Let's turn to infrastructure and traffic. How might new development contribute to the funding of needed infrastructure?

I actually have a unique idea. It's more of a political idea than anything else, and it works like this: Imagine what happens in a redevelopment zone. In a redevelopment zone, increments are created that flow back to a city to address the impacts of cleaning up that redevelopment zone. Well, what if, instead of a redevelopment zone, there was a brokered agreement between either the city and county or city, county and state about the impacts that are created by development and how to pay for it?

The problem is that if you have more property tax dollars, right now the city's increment is approximately 10 percent. For every dollar, ten cents go to the city, 35 cents go to the county and 55 cents go to the state. The state then disperses it for all of the state's needs, including schools. Some of the money does flow back to the city's schools, but only ten cents flows directly to the city.

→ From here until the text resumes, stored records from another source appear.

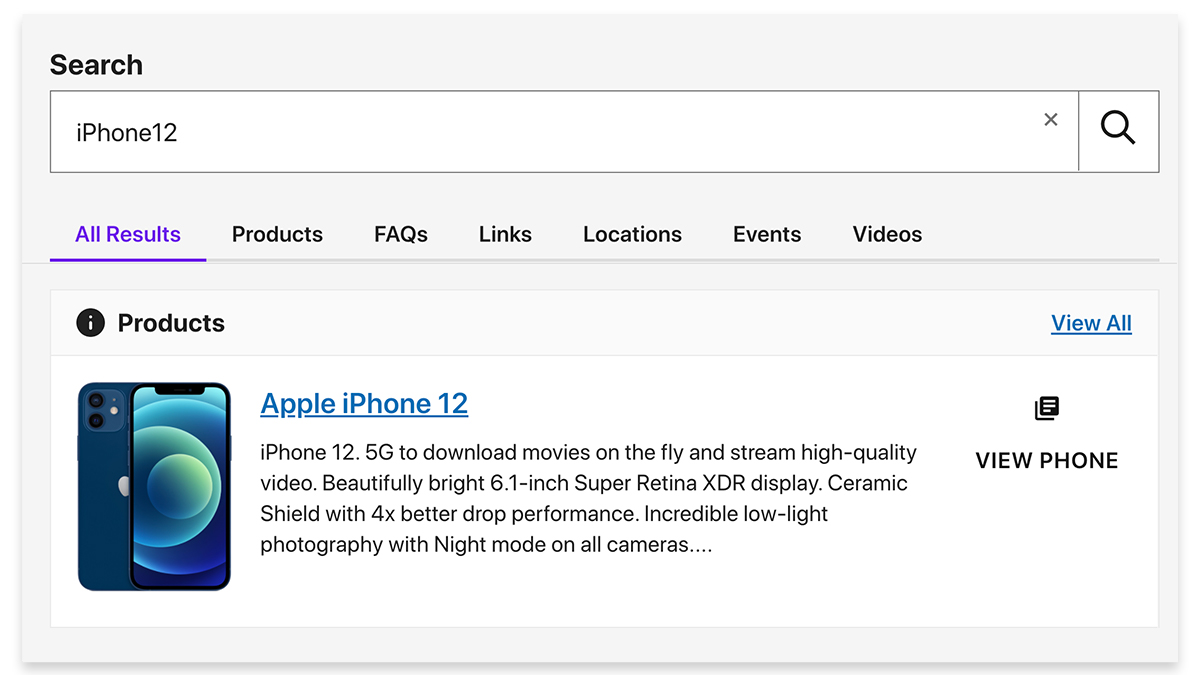The image size is (1200, 675).
Task: Click the magnifying glass search button
Action: coord(1118,132)
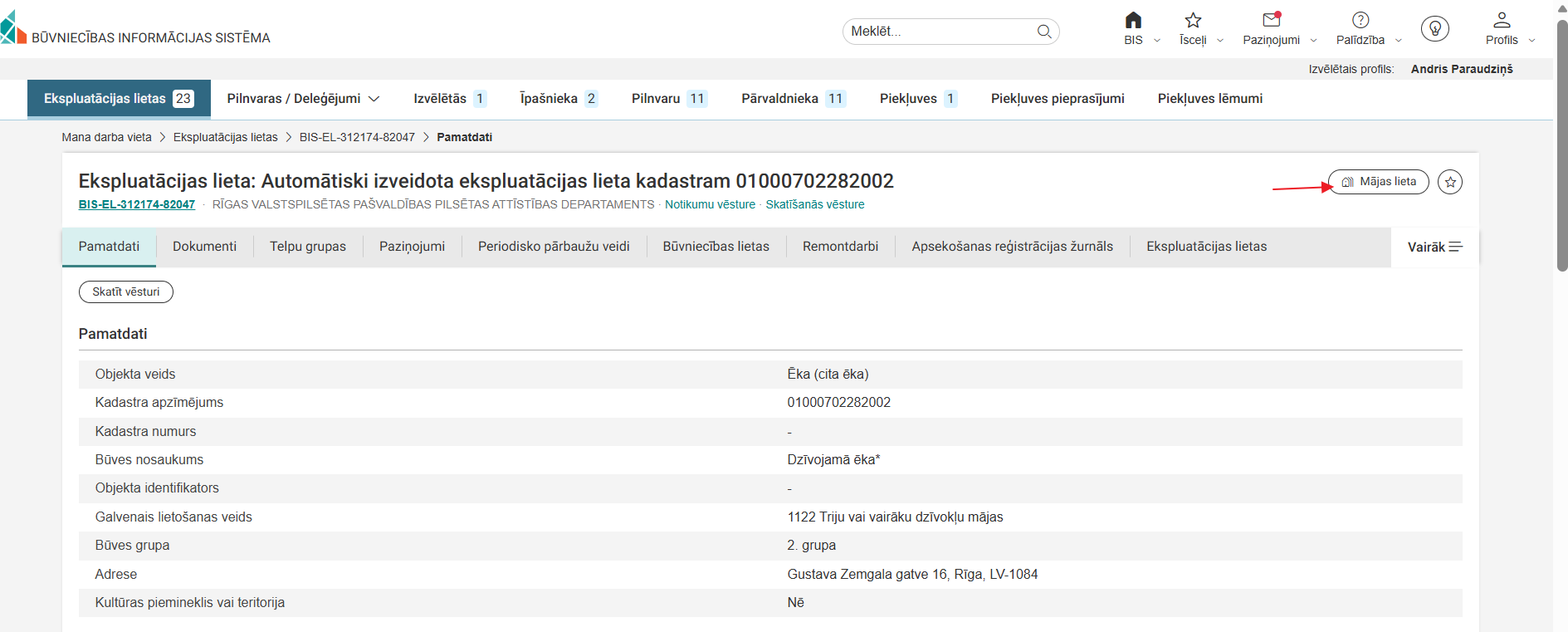Click the lightbulb tips icon
The height and width of the screenshot is (632, 1568).
pyautogui.click(x=1434, y=29)
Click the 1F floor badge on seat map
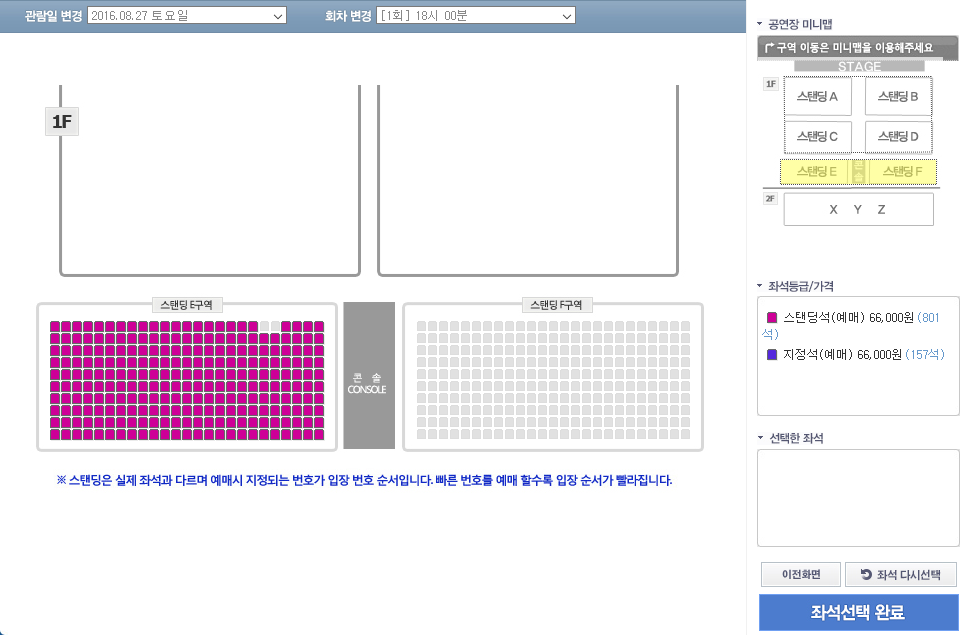Viewport: 970px width, 635px height. [61, 122]
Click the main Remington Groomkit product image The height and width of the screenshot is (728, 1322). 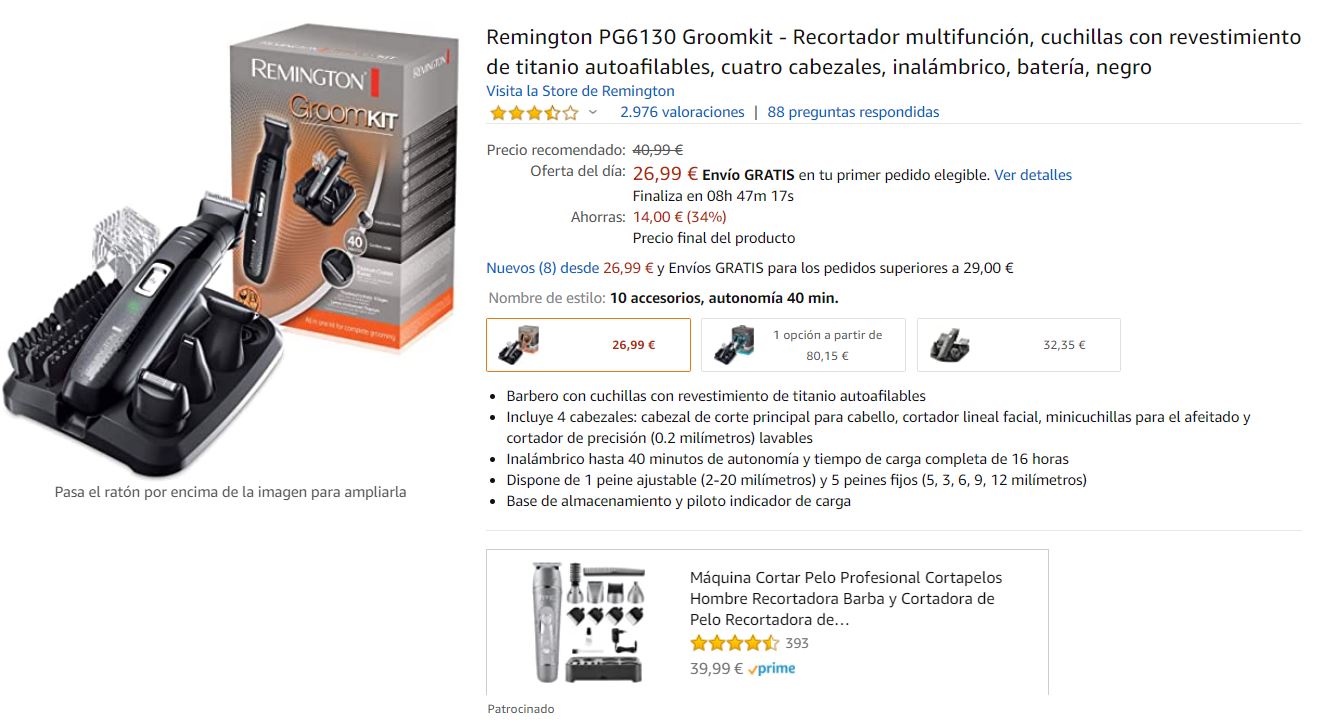tap(230, 250)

What if the city and county agreed to create an improvement district of some sort for an area impacted and say that the increment created by additional floor area – i.e. greater density – will be used to satisfy street improvements necessary to break the gridlock, whether it be reversible lanes, some kind of street widening, public transit, or whatever people feel is necessary in order to get the traffic to move. There would be a huge amount of money flowing on an annual basis to a fund. Wilshire/Barrington is an example of where we had a six-to-one floor-to-area ratio, but by virtue of our negotiated compromises, we ended up with some low-income housing and an FAR that rose to eight-to-one. The result was that our additional FAR will translate into more sales. More sales transfers into more property tax dollars.

Now, the political question is of course who will administer the fund. Is it the county or city or a joint authority? Regardless, both county and city have an incentive to get traffic flowing. It's a very simple solution, and it provide incentives to create more floor area for developers, which will in turn create improvements directly in the areas that are impacted. This is what I call the "out of thin air solution." It is like a magic trick, creating additional funds to public agencies that otherwise do not exist.

Let's turn to another public good – affordable housing. What sort of incentives will compel a developer to include affordable housing in a project that would otherwise be entirely at market rate?

Our goal, going back three or four years ago, was a model that effectively creates a win-win with respect to adding the low income housing component that is desperately needed on the Westside and at the same time, making it profitable for the developer. The solution, for a condominium developer at least, was not to increase the unit count but to add square footage to the project.

Again, this would be done simply by adding floor area. What we did at Wilshire and Barrington was add floors, not necessarily height. We already had a 300-foot high rise designed but instead of having floors that had 11 feet clear height we made them 10 feet, which is still more than adequate.

We were happy to provide low-income housing whether we ended up selling it or renting it – it doesn't make any difference to us from an economic standpoint because it was profitable for us as long as it gave us additional square footage to build.

Finally, the city of Los Angeles has hired a new planning director, Gail Goldberg. What's the significance of that position for the developments that California Landmark does in the city?

The significance is what sort of push is created among the entire department. To give you an example, I've been doing business in this city for over 20 years, and when I first started, Building and Safety was a disaster. Then Andrew Adelman came on board and turned it into the "Nordstrom's" of public agencies, in terms of customer service and operations.

The Planning Department has many very good people and many people who need to be directed. A good planning director will rally his or her troops in such a way that they will push the city's ideals.